Très jaloux de « ses » poètes, il n’avait pas vu sans déplaisir sa charmante et illustre camarade marcher sur les plates-bandes de « son » jardin.

— Tu sais, fit-il, c’est bien simple, si tu n’es pas satisfait de ma façon de dire tes vers, je te lâche. Plus de Cuirassiers, plus de Maître d’École. Je ne vois pas ce que tu y gagnes.

J’eus beau lui expliquer qu’un dithyrambe aux beautés de la terre natale se plaçait nécessairement sur les lèvres d’une femme française, il n’y voulut conclure qu’à mon ingratitude, et comme je l’aimais infiniment, je renonçai à la commande. Mlle Favart ne me l’a jamais pardonné et elle ne me rendait plus mon salut lorsque je la rencontrais dans son empire.

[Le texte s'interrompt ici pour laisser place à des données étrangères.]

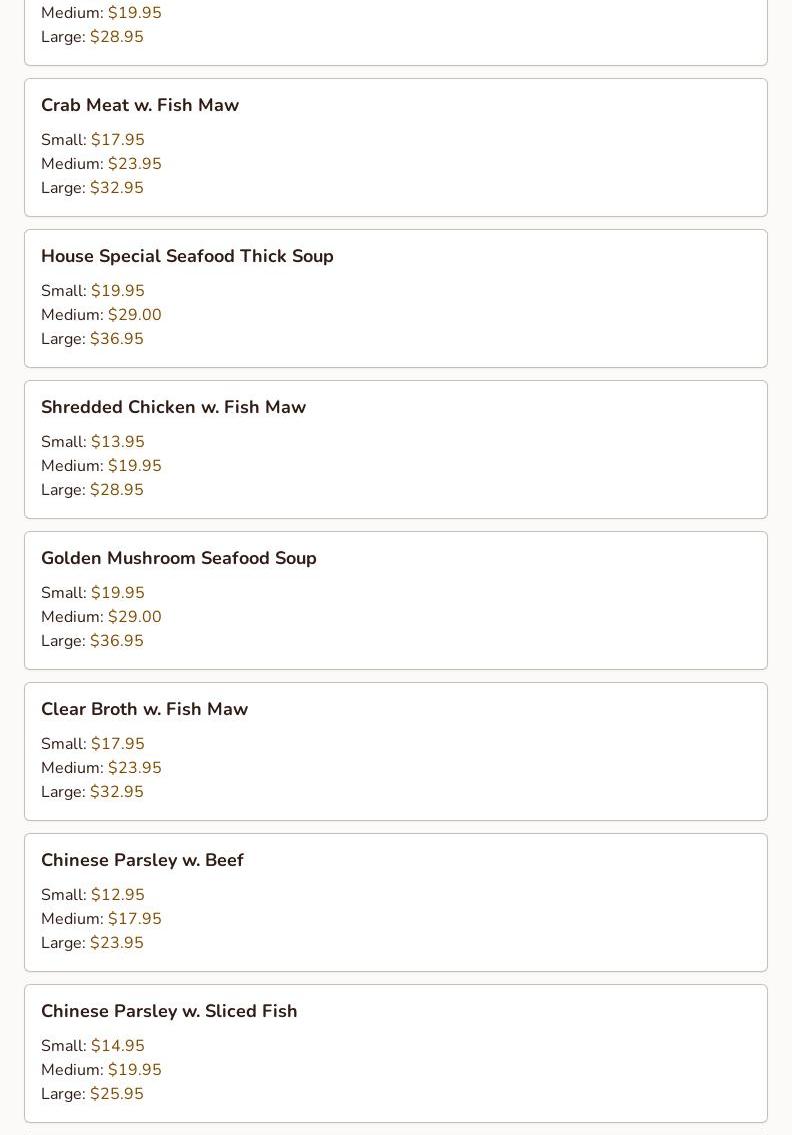Viewport: 792px width, 1135px height.
Task: Pick Large $32.95 under Crab Meat w. Fish Maw
Action: click(92, 188)
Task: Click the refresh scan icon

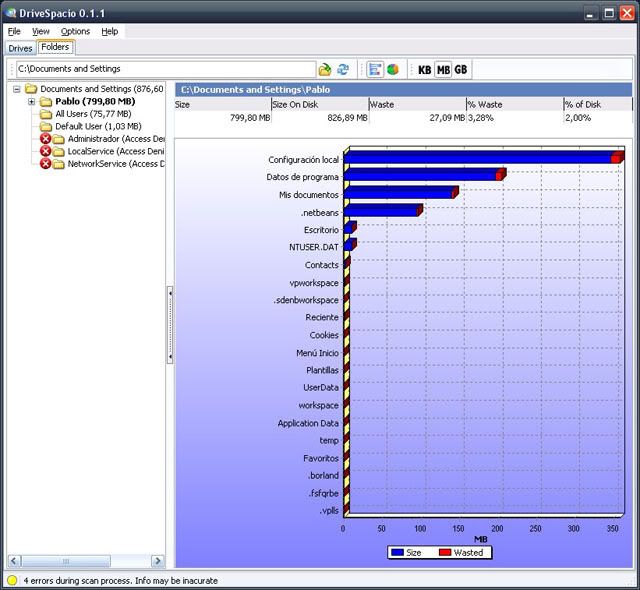Action: 343,69
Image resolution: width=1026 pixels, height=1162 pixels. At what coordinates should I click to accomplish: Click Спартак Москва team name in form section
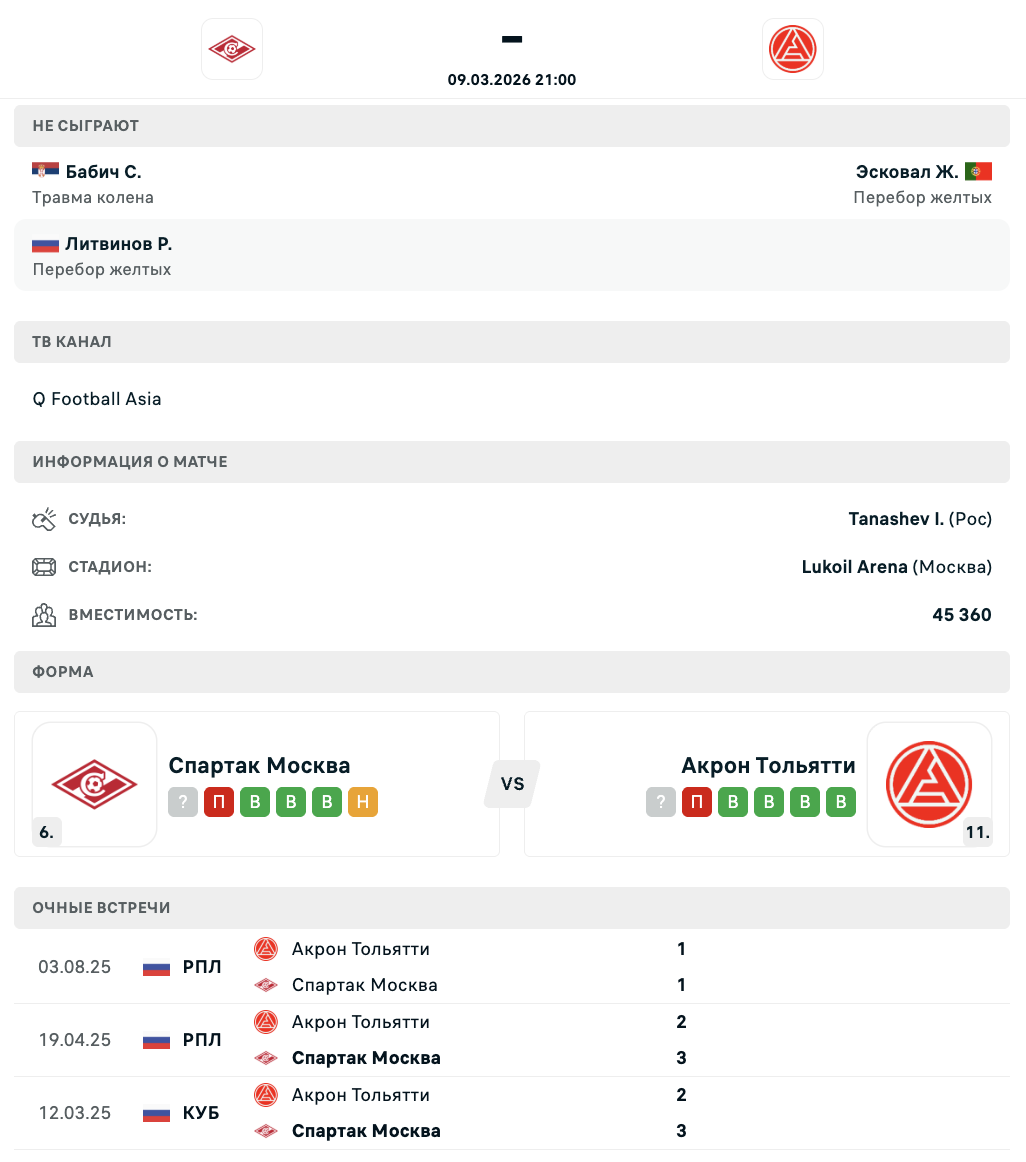click(259, 766)
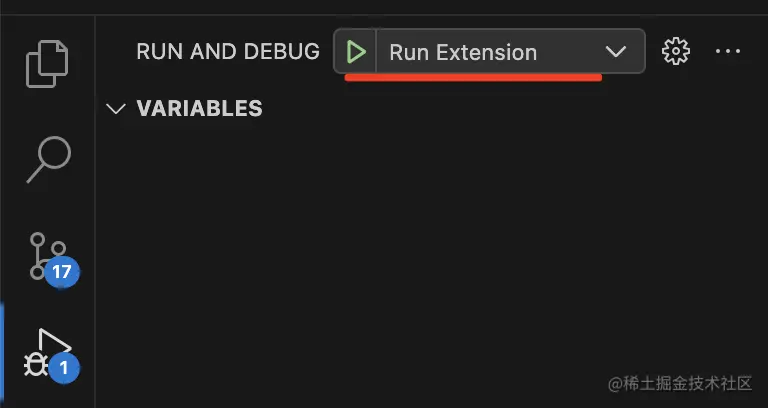
Task: Click the down chevron beside Run Extension
Action: click(615, 52)
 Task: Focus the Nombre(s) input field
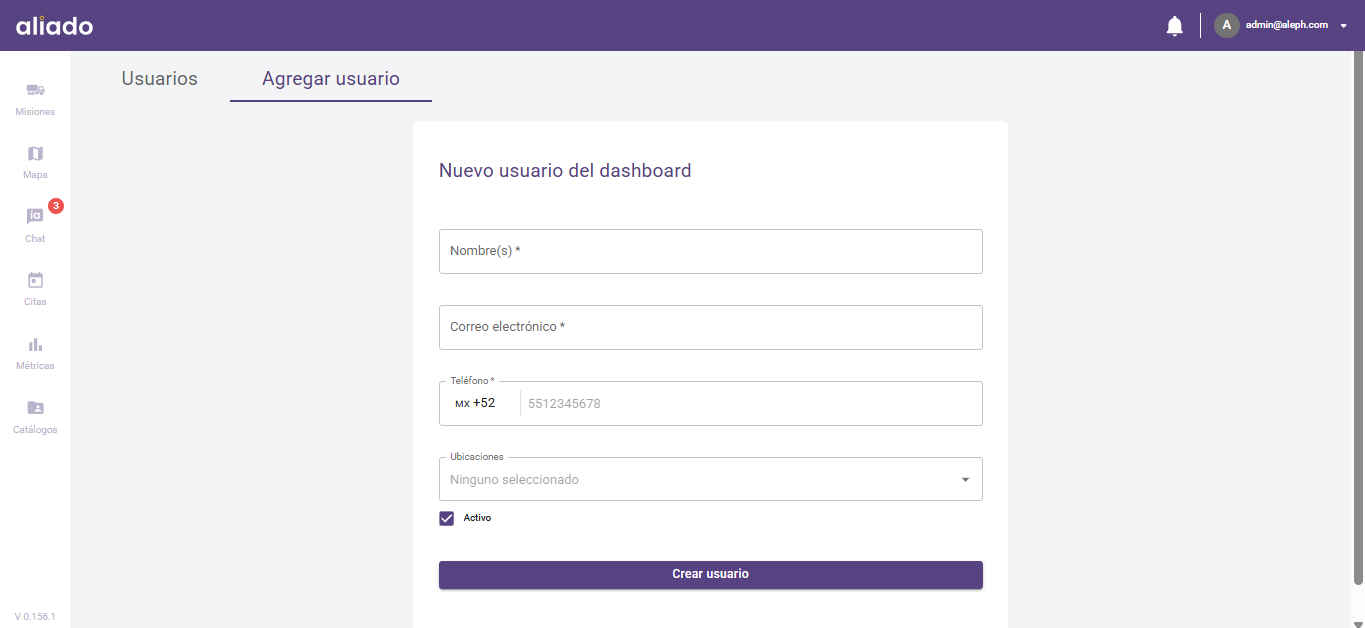tap(710, 251)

Il ne s’est peut-être pas donné de réunions pendant le siège de Paris où quelque amateur de diction n’ait, plus encore que l’ode mac-mahonienne, débité Le Maître d’École. Les acteurs de profession le jouaient en manière de monologue, costumés en instituteur alsacien, quelquefois avec une figuration prussienne. Je ne sais comment, malgré l’investissement, le poème se répandit en province, où sans doute des pigeons voyageurs l’emportèrent. Ma mère, qui habitait à Veules-en-Caux, eut par lui de mes nouvelles. Les Allemands qu’elle logeait, par ordre, lui en remirent un exemplaire, et leur chef, le prince de Liechtenstein, en complimenta ironiquement la pauvre femme.

Deux ans plus tard, chez Théophile Gautier, à Neuilly, une professeuse de déclamation, Mme Ernst, récitait encore l’élégie du Maître d’École dans la famille même où je venais d’entrer, et devant le maître. Et comme il la félicitait :

— C’est, fit-elle, de tous les poèmes de François Coppée celui que je préfère.

— Vous l’étonneriez un peu, souris-je, en l’en assurant.

Et Gautier conclut :

Sic vos non vobis, de quoi te plains-tu ? C’est le sort de Virgile.